The Key Hash is read-only. It cannot be updated.

The Boot Policy Manifest and Key Manifest can be updated in the firmware.

Verification

During runtime update, the TP – ACM IBB Verification gets the CDI - Key Hash from PCH - and verify the first UDI – the Key Manifest. If the verification passes, the Key Manifest is transformed into a CDI. Then ACM continues to get the key hash from the CDI - Key Manifest - and verify the UDI - Boot Policy Manifest. If the verification passes, the Boot Policy Manifest is transformed into a CDI. Then the ACM gets the final UDI – Firmware IBB code - and verify it according to the CDI – Boot Policy Manifest. If the final verification passes, then the Firmware IBB is transformed into a CDI, and the ACM transfers control to the IBB.

Microcode ACM Verification

The ACM binary is signed by Intel. Now the question becomes who verifies the ACM binary.

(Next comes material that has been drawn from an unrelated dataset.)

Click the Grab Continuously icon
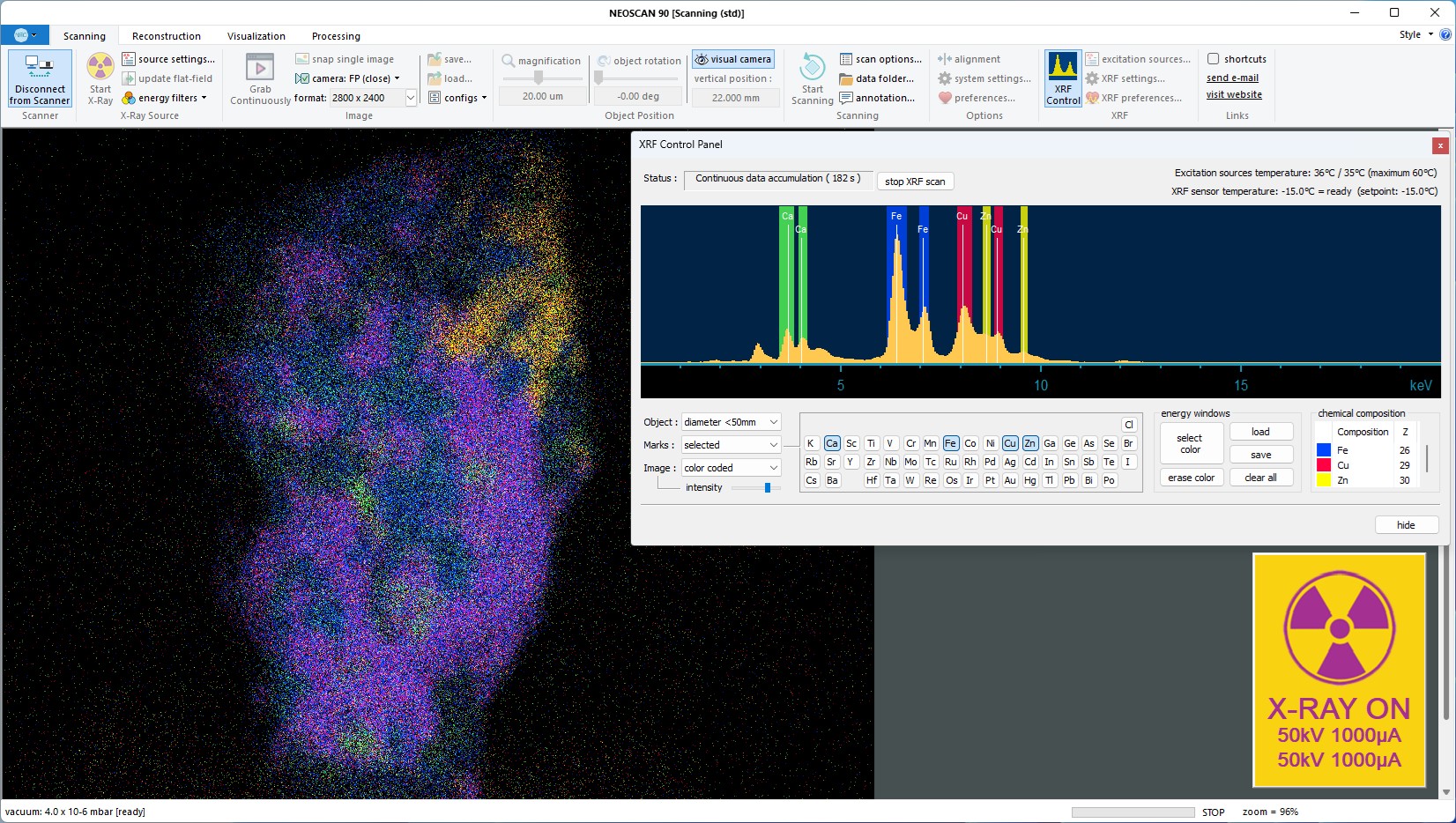Viewport: 1456px width, 823px height. (260, 68)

The answer is the CPU Microcode.

Table 2-6: Microcode ACM Verification

Item Entity Provider Location
TP Microcode ACM Verification Intel CPU
CDI Microcode Intel CPU
ACM Key hash Intel CPU
UDI ACM Code Intel Originally on flash, loaded into AC-RAM

Signing

The UDI is the ACM binary. As such, the ACM needs to be signed with the Intel key.

Public Key Storage

The hash of the ACM public key is inside of the CPU. A debug ACM is signed with the debug key. A production ACM is signed with the production key.

The policy can NOT be updated.

Verification

During the ACM launch, the CPU Microcode loads the UDI - ACM to authenticated code execution area. Then the TP – ACM verification performs the verification. If the verification passes, then the UDI is transformed to CDI, the ACM starts executing. If the verification fails, the TXT shutdown is signaled.

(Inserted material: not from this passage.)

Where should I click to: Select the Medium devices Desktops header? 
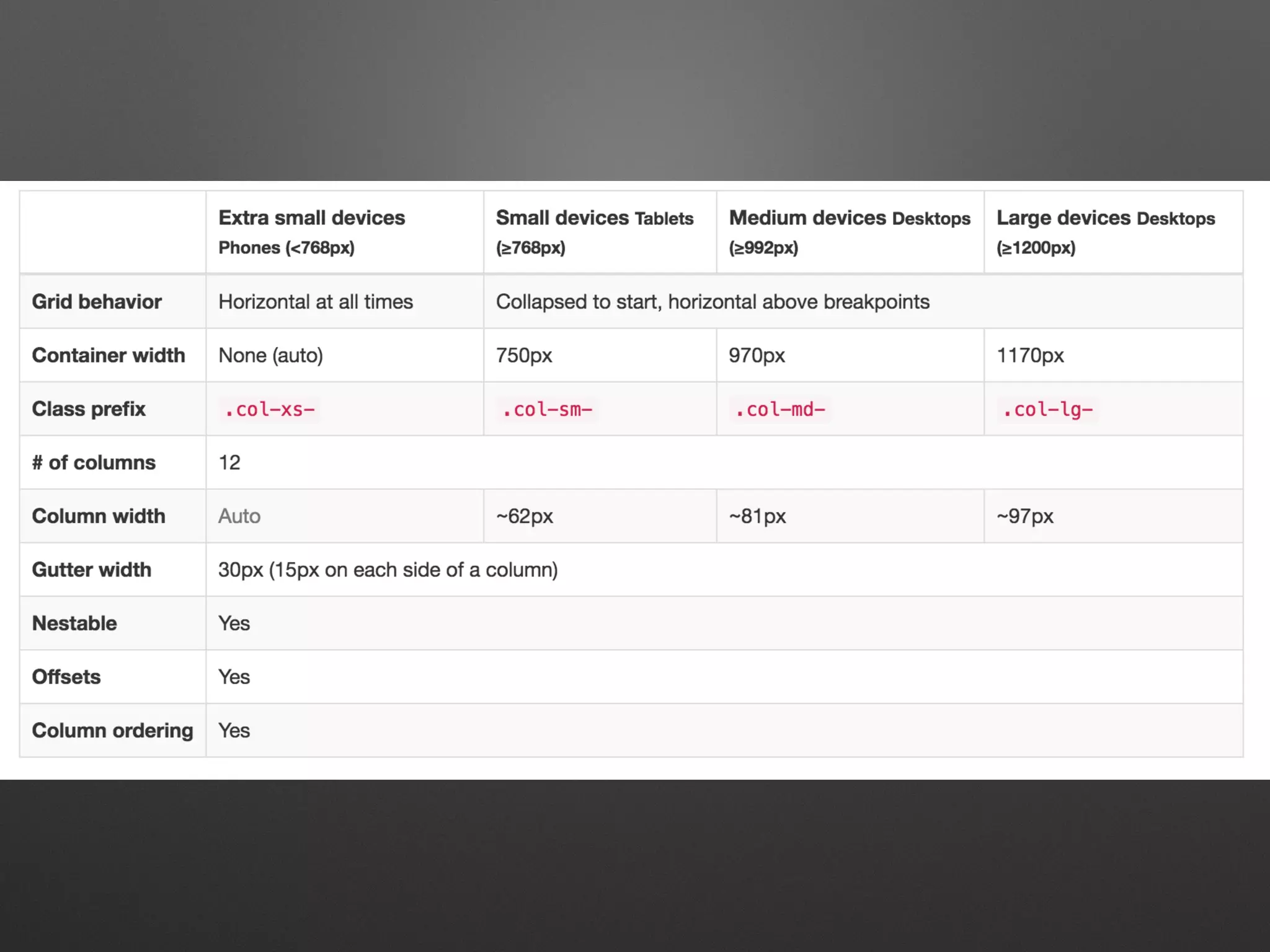click(x=849, y=218)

The Intel® Boot Guard is one implementation to support boot ROM verification. Some other projects may have similar functions, such as Cerberus.

OBB Verification

Intel® Boot Guard only verifies the initial boot block (IBB) of the whole OEM Firmware. To make sure the whole OEM Firmware is unmodified, the IBB needs to verify the reset OEM boot block (OBB).

Table 2-7: OBB Verification

Item Entity Provider Location
TP OBB Verification OEM Originally on flash, loaded into DRAM
CDI Firmware Initial Boot Block, aka IBB OEM Originally on flash, loaded into DRAM
OBB Hash, OBB public key hash (Policy) OEM Originally on flash, loaded into DRAM
UDI Firmware OEM Boot Block, aka OBB OEM Originally on flash, loaded into DRAM

Signing

The UDI is OBB, which is not verified by IBB. Since both IBB and OBB are provided by OEM, the OEM may define a separate specific format to sign the OBB.

Public Key Storage

The OBB public key hash must be stored into the IBB region to make sure it is validated by ACM. As implementation choice, OEM may store the OBB hash directly to the IBB without using the public key.

Verification

During Firmware boot, the TP is the OBB verification code inside of IBB. If the OBB passes the verification, the OBB is installed by IBB. If the OBB fails the verification, the OBB is skipped.